Publication Date August 6, 2018 | Center for Public Integrity

As disease-bearing ticks head north, weak government response threatens public health

United States
Betsy Garrold lives on 50 acres in Waldo County, Maine, where the Lyme incidence rate is three times the state average. Her 100-year-old apple orchard is what she calls “a stomping ground for blacklegged ticks.” Photo: Kristen Lombardi, Center for Public Integrity
Betsy Garrold lives on 50 acres in Waldo County, Maine, where the Lyme incidence rate is three times the state average. Her 100-year-old apple orchard is what she calls “a stomping ground for blacklegged ticks.” Photo: Kristen Lombardi, Center for Public Integrity

Maine is home to 15 tick species but only one public-health menace: the blacklegged tick — called the “deer” tick — a carrier of Lyme and other debilitating diseases. For 30 years, an army of deer ticks has advanced from the state’s southwest corner some 350 miles to the Canadian border, infesting towns such as Houlton, Limestone and Presque Isle.
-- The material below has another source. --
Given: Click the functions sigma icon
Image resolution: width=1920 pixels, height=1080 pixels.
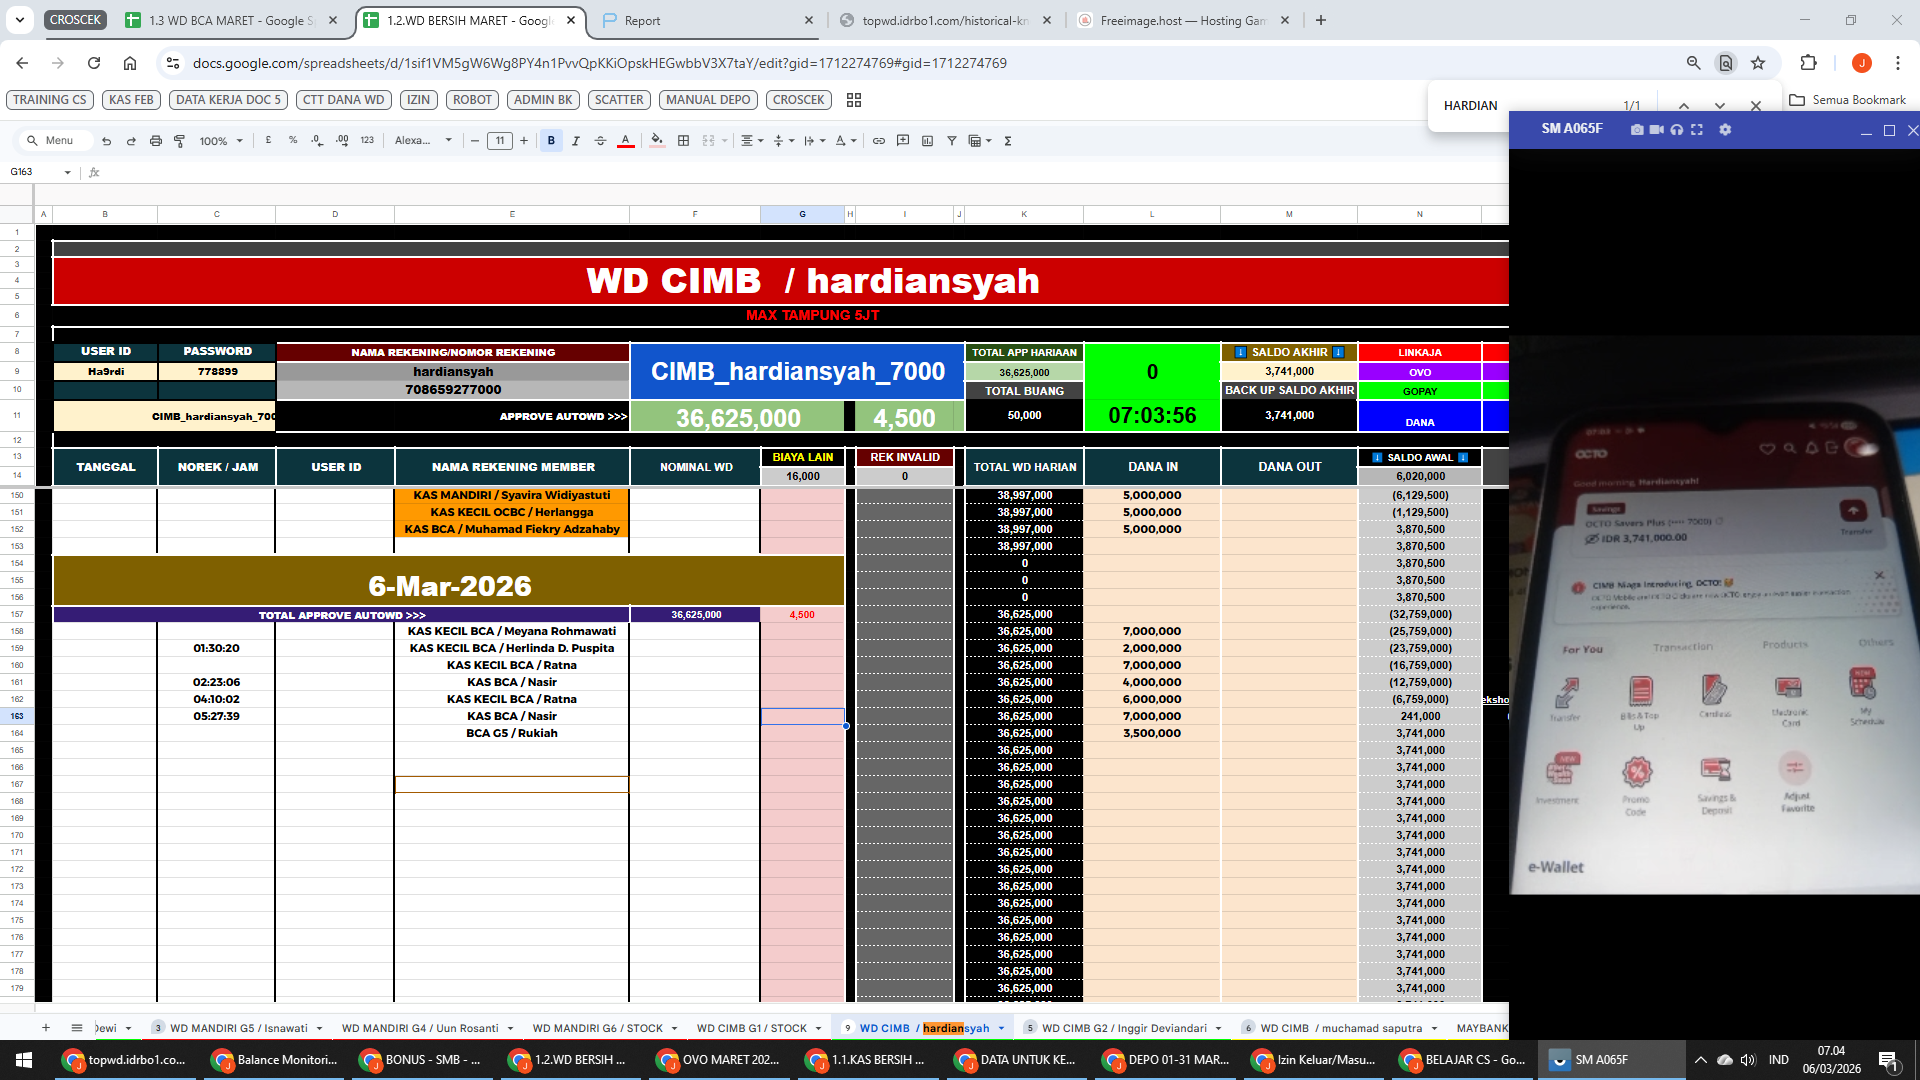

“It’s horrifying,” says Dora Mills, director of the Center for Excellence in Health Innovation at the University of New England in Portland. Mills, 68, says she never saw deer ticks in her native state until 2000.

The ticks have brought a surge of Lyme disease in Maine over two decades, boosting reported cases from 71 in 2000 to 1,487 in 2016 — a 20-fold increase, the latest federal data show. Today, Maine leads the nation in Lyme incidence, topping hot spots like Connecticut, New Jersey and Wisconsin. Deer-tick illnesses such as anaplasmosis and babesiosis — a bacterial infection and a parasitic disease similar to malaria, respectively — are following a similar trajectory.

The explosion of disease correlates with a warming climate in Maine where, over the past three decades, summers generally have grown hotter and longer and winters milder and shorter.

It’s one strand in an ominous tapestry: Across the United States, tick- and mosquito-borne diseases, some potentially lethal, are emerging in places and volumes not previously seen. Climate change almost certainly is to blame, according to a 2016 report by 13 federal agencies that warned of intensifying heat, storms, air pollution and infectious diseases.